┌──

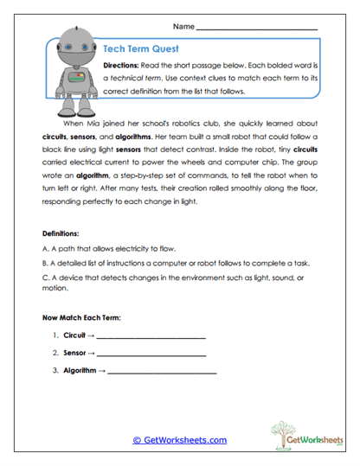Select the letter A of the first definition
pos(44,248)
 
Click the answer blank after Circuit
pos(151,336)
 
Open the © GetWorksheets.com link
pos(180,440)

└──

Lay out the listing above as a JSON list of strings, one string per line, with blank lines dropped and the picture left out.

[
  "Select the letter A of the first definition",
  "pos(44,248)",
  "Click the answer blank after Circuit",
  "pos(151,336)",
  "Open the © GetWorksheets.com link",
  "pos(180,440)"
]